- [Work instruction]:
Set down the line containing "This screenshot has height=500, width=622." and every line that follows it in the listing below, exactly as written and with nothing added.

- [Records]:
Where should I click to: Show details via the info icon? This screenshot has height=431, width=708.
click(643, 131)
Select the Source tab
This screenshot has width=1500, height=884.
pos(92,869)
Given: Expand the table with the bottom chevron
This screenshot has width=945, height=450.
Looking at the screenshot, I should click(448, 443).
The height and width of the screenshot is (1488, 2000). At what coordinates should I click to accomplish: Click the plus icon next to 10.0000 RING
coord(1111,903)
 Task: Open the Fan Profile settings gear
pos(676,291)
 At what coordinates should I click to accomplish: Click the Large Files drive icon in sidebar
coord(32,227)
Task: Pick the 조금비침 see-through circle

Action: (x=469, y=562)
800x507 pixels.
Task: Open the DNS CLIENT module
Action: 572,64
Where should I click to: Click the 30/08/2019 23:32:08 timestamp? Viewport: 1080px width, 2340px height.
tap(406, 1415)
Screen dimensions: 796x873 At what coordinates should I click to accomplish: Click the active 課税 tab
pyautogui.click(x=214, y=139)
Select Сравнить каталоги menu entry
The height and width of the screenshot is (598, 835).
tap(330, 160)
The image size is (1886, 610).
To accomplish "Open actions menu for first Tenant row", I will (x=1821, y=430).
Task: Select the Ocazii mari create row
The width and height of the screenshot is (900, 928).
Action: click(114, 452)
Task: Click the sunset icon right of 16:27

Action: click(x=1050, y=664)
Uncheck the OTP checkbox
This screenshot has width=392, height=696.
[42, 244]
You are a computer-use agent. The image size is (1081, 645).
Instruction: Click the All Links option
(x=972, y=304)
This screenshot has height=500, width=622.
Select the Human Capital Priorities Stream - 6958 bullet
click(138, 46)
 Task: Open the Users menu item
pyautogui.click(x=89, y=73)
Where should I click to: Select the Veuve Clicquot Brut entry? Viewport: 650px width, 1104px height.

- [Task solution]:
This screenshot has height=500, width=622.
Select the Human Capital Priorities Stream - 6958 bullet
click(138, 46)
 Task: Open the Users menu item
pyautogui.click(x=89, y=73)
Where should I click to: Select the Veuve Clicquot Brut entry? Viewport: 650px width, 1104px height.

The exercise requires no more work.